Approximately 40% of measures on the list are outcome measures, including patient-reported outcome measures—an effort to empower patients make their own healthcare decisions and to assist clinicians with continuous care improvements.

In addition, this year there are 8 episode-based cost measures proposed.

The burden of reporting such measures have long been noted to increase the stress on healthcare providers­. Recent reports, such as 2015’s Vital Signs: Core Metrics for Health and Health Care Progress from the National Academies for example, have all documented that quality measures, while necessary, need to be simplified, refined, and made meaningful in order to be clinically relevant. 

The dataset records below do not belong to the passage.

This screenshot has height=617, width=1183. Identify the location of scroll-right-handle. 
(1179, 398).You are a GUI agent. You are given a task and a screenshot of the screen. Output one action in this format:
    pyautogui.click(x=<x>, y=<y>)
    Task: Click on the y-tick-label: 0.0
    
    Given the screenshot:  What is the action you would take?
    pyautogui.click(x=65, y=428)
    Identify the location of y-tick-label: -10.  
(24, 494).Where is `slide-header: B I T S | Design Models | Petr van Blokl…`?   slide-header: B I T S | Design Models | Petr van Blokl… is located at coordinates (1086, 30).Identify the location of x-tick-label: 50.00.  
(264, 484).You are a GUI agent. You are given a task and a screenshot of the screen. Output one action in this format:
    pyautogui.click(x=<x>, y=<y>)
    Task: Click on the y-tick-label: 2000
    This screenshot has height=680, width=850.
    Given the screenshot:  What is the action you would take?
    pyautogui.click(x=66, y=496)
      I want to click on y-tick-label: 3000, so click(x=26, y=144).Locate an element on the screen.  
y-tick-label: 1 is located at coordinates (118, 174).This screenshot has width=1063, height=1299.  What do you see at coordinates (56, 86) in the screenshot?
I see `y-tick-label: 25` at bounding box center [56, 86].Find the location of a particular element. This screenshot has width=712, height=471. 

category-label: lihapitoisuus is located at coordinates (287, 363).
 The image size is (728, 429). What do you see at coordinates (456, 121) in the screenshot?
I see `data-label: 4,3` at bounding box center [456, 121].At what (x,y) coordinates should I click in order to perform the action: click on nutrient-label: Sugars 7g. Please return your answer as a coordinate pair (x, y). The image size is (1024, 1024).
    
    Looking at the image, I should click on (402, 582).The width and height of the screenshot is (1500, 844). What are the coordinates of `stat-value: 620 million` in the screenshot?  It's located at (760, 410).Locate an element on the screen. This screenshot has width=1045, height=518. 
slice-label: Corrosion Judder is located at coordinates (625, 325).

Having an abundance of quality measures­, required by government and private payers, can drive down physician engagement, as clinicians see all that data-collecting as busy work that takes time away from patient care.

In 2016, a study in Health Affairs found that US physician practices in 4 common specialties (cardiology, orthopedics, primary care, and multispecialty practices) spend 785 hours per physician and more than $15.4 billion to report quality measures. The study emphasized the need for better and standardized measures to bring down the cost of reporting quality measures. The authors noted that “the current system is far from being efficient and contributes to negative physician attitudes toward quality measures.”

"On top of the obscene waste of billions of dollars each year on quality measures, the most alarming thing about this study is that nearly three-fourths of the groups reported that the quality measures are not even clinically relevant,” Halee Fischer-Wright, president and CEO of the Medical Group Management Association, said in a statement when the study was released.

One payer said this week any move to streamline administrative burdens is a good one, and that next year they are looking to ensure that the metrics used for each disease are the most clinically meaningful and lead to real change in health outcomes.

“Anything that simplifies the administrative burden for the physician offices, particularly those smaller practices with limited infrastructure is helpful, and appreciated by the physicians,” said Thomas Graf, MD, vice president and chief medical officer, Horizon Blue Cross Blue Shield of New Jersey, in a statement to The American Journal of Managed Care®.

“Consolidating on clinically important metrics that are routinely measured in the process of delivering care is a far more important way to impact this,” Graf said. He explained that Horizon leverages it’s Healthsphere private network, HIE, to pull clinical measures directly from the electronic health records of their provider partners. “Today we report on nearly 20 chronic diseases and wellness in an all-or-none fashion, updated in real-time to improve the health status of our members/patients,” a process he described as being effortless—beyond clinical care delivery on the part of the physicians—but with promise to deliver significant administrative relief.

References

Institute of Medicine; Committee on Core Metrics for Better Health at Lower Cost; Vital Signs: Core metrics for health and health care progress. Washington, D.C.: National Academies Press; Published April 2015. Accessed December 7, 2017.

Casalino L,  Gans D,  Weber R, et al. US physician practices spend more than $15.4 billion annually to report quality measures. Health Aff. 2016; 35(3):401-406. doi: 10.1377/hlthaff.2015.1258.